Task -> Copy the listing verbatim, from its first line up to and including the line that contains "series-layer is located".

Data shown ->
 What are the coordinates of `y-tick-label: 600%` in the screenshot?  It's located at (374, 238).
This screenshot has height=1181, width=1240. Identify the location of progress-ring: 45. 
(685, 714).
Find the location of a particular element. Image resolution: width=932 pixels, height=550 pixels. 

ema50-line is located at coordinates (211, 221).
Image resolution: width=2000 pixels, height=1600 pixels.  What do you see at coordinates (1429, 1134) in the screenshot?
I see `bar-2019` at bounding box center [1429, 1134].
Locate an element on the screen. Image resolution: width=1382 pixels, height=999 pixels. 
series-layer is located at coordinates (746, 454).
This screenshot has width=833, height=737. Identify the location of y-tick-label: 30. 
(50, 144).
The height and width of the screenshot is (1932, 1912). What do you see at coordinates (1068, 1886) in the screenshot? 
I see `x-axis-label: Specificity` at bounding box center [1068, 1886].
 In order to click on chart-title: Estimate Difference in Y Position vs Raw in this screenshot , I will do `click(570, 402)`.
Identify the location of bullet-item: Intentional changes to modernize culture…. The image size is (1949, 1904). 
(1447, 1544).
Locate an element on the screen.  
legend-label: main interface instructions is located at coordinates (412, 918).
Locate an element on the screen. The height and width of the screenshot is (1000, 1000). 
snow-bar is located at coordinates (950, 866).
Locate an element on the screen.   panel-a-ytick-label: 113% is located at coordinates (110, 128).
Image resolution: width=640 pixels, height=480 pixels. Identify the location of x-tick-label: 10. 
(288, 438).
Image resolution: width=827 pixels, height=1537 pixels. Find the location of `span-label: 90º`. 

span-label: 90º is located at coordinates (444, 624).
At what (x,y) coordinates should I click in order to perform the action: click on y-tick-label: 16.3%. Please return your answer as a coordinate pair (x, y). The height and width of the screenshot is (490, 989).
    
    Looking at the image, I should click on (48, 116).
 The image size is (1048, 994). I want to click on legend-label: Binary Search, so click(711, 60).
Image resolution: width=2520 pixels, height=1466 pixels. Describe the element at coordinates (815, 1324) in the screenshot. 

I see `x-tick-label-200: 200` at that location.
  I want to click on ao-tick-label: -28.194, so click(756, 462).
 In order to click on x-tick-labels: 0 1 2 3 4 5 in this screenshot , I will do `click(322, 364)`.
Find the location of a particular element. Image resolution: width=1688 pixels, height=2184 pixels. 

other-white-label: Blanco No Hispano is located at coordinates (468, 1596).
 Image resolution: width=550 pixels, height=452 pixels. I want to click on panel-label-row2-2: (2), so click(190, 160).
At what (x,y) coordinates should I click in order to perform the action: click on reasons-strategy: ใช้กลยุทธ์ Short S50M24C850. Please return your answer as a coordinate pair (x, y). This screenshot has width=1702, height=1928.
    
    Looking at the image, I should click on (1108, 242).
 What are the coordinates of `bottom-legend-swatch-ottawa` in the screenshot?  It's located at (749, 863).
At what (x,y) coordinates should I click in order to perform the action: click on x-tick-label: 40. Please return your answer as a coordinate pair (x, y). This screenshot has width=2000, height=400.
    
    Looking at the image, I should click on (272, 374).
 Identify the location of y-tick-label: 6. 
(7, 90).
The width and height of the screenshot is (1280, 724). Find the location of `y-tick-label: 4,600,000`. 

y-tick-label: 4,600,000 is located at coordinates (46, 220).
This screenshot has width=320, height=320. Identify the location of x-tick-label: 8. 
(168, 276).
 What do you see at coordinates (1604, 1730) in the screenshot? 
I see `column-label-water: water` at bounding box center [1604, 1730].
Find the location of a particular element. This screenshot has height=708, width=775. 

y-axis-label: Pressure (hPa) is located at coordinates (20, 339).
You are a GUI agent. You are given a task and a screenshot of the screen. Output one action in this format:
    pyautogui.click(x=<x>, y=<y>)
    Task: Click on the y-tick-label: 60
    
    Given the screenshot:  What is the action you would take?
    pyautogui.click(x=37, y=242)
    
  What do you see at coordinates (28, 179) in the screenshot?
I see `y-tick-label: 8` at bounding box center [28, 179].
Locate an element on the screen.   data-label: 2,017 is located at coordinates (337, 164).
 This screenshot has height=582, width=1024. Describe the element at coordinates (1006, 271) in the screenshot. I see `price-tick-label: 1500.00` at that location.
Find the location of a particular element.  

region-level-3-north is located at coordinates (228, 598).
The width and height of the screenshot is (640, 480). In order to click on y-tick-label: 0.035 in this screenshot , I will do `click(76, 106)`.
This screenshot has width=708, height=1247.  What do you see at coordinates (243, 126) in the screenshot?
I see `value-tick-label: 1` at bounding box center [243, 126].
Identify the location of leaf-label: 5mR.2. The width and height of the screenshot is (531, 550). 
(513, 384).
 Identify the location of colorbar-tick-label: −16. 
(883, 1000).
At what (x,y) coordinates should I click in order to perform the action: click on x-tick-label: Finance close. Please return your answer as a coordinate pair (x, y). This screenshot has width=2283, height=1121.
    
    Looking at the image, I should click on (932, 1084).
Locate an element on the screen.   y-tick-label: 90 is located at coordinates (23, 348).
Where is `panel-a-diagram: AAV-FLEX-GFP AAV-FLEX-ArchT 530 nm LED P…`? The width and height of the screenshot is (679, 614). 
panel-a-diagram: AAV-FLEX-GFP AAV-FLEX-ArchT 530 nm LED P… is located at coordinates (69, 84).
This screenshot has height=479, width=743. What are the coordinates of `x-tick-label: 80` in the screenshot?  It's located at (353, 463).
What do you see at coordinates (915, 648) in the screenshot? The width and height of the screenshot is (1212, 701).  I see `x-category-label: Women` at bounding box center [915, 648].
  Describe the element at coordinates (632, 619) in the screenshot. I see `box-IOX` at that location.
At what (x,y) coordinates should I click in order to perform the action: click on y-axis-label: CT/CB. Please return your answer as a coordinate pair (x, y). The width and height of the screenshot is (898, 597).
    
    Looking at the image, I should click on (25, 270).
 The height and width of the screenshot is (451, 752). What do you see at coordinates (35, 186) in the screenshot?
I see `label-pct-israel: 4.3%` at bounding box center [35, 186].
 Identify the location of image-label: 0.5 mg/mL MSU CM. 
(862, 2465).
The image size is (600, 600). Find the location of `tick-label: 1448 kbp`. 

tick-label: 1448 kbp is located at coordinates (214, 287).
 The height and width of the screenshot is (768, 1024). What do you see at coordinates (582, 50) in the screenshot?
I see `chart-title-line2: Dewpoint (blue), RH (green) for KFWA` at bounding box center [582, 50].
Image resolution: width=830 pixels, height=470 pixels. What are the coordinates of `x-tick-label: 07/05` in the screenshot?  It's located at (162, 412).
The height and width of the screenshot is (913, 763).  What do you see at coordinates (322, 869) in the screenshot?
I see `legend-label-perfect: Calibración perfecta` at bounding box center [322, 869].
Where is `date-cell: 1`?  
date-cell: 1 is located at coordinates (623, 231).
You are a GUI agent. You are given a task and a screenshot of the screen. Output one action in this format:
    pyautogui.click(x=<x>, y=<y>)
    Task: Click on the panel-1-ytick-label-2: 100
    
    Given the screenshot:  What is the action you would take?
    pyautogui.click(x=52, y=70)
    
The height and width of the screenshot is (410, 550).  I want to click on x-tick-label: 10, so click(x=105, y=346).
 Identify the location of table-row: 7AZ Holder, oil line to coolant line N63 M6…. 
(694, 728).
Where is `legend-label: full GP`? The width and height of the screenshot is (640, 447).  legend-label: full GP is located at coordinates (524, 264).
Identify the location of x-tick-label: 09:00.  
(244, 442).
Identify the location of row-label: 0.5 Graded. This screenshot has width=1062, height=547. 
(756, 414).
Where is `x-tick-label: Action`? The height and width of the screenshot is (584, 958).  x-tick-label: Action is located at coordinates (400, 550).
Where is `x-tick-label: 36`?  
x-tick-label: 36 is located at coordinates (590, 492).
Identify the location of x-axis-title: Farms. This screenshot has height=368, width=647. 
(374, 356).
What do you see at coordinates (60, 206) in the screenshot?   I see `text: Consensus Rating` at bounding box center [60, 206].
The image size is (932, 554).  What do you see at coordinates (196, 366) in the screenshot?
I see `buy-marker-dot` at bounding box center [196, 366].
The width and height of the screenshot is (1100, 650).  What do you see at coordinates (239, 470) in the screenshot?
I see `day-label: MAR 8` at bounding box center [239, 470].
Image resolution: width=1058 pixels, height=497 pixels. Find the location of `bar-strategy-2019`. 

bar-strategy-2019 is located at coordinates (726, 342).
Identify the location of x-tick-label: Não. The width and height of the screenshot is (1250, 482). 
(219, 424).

Answer space ->
 What are the coordinates of `y-tick-label: 600%` in the screenshot?  It's located at (374, 238).
This screenshot has height=1181, width=1240. Identify the location of progress-ring: 45. 
(685, 714).
Find the location of a particular element. Image resolution: width=932 pixels, height=550 pixels. 

ema50-line is located at coordinates (211, 221).
Image resolution: width=2000 pixels, height=1600 pixels.  What do you see at coordinates (1429, 1134) in the screenshot?
I see `bar-2019` at bounding box center [1429, 1134].
Locate an element on the screen. Image resolution: width=1382 pixels, height=999 pixels. 
series-layer is located at coordinates (746, 454).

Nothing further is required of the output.